Mungkin muncul dibenak pembaca, lantas alam yang saya kunjungi ini termasuk alam apa?. Kalau menurut saya, alam ini termasuk alam transisi tetapi bukan termasuk alam arwah. Karena ternyata dalam alam ini saya masih dapat merasakan keterhubungan dengan alam dunia, terbukti sesekali masih terdengarnya doa-doa yang begitu menggema. Dan doa yang terdahyat doa yang dikumandangkan oleh Ibu saya yang mampu menyadarkan saya bahwa ini bukan alam saya atau belum saatnya saya disini begitu gumam hati saya, kemudian seperti ada alat vacuum cleaner yang menyedot diri saya dan kejadian berikutnya seperti terbangun dari mimpi, saya membuka mata dan sedang dikelililingi oleh orang-orang yang saya tidak kenal yang sedang menangis. Itu cukup mengejutkan saya karena saya seperti bayi yang baru dilahirkan dan tak tahu apa-apa, untuk beberapa saat saya mencoba untuk mengingat kejadian atau nama-nama yang mungkin saya kenal, baru beberapa saat dalam memori saya muncul nama dari sesosok perempuan mulia yang sangat saya cintai dan sangat saya hormati yaitu ibu saya, sang calon penghuni syurga yang dengan cucuran air matanya memeluk dan kelihatan meyakinkan dirinya bahwa saya sudah sadar.

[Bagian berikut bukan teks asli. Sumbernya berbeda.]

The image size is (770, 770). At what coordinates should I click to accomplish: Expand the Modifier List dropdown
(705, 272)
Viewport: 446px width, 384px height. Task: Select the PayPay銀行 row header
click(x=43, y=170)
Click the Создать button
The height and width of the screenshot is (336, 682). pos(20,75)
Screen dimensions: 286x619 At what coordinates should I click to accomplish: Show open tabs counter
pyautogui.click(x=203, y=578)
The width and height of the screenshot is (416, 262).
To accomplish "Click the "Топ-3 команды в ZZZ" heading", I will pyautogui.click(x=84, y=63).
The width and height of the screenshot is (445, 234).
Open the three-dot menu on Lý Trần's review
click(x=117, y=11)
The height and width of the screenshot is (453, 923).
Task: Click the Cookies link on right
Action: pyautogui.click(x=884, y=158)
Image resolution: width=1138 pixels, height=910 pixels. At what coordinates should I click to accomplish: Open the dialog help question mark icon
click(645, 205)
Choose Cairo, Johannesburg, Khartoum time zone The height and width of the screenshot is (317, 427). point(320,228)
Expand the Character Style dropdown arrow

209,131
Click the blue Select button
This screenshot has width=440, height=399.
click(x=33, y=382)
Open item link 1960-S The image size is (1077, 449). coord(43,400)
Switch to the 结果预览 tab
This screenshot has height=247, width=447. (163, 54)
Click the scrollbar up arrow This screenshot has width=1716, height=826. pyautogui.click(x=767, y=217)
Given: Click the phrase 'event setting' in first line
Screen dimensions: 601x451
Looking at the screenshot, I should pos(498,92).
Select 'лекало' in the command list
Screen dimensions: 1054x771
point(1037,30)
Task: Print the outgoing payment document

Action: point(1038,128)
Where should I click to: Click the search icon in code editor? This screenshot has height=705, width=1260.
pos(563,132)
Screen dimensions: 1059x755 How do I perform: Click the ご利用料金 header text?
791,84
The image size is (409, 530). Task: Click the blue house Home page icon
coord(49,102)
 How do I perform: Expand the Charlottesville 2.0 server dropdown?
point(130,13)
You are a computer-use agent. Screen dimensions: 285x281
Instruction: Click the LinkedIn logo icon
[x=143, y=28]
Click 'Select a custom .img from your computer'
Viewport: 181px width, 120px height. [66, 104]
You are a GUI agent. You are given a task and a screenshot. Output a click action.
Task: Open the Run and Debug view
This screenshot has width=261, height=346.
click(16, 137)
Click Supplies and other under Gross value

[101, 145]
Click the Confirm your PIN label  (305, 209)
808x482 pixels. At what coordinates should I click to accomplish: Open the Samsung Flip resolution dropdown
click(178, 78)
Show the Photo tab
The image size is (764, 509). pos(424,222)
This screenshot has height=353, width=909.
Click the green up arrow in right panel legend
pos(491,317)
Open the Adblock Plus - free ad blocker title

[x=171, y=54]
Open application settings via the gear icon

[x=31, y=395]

Kejadian kembalinya “kesadaran” saya ini persis seperti apa yang kemukakan Plato seorang filusuf yunani kuno tentang dunia ide dan alam materi, menurutnya bahwa kita berasal dari dunia Ide/ideal/sempurna dengan telah diberi berbagai pengetahuan, tetapi karena ruh kita diturunkan ke alam materi yang serba terbatas dan tak sempurna, sehingga ruh kita terperangkap/terpenjara dan mengalami proses pelupaan. Untuk mengingat kembali pengetahuan-pengetahun dari dunia ide seseorang harus melakukan refleksi/perenungan/mengingat kembali. Pendapat ini plato ini persis seperti yang saya alami, saya pun mengalami proses pelupaan sampai-sampai untuk beberapa hari keluarga banyak menceritakan peristiwa-peristiwa selama 2 bulan terakhir atau peristiwa-peristiwa sebelumnya atau sekedar mengenalkan nama orang-orang yang tak mampu saya ingat. Dan lambat laun ingatan saya kembali seperti semula begitu juga ingatan ketika berada di alam transisi.

Semoga cerita ini bermanfaat bagi yang membaca sebagai pengetahuan dan inspirasi atau hanya sekedar dongeng belaka.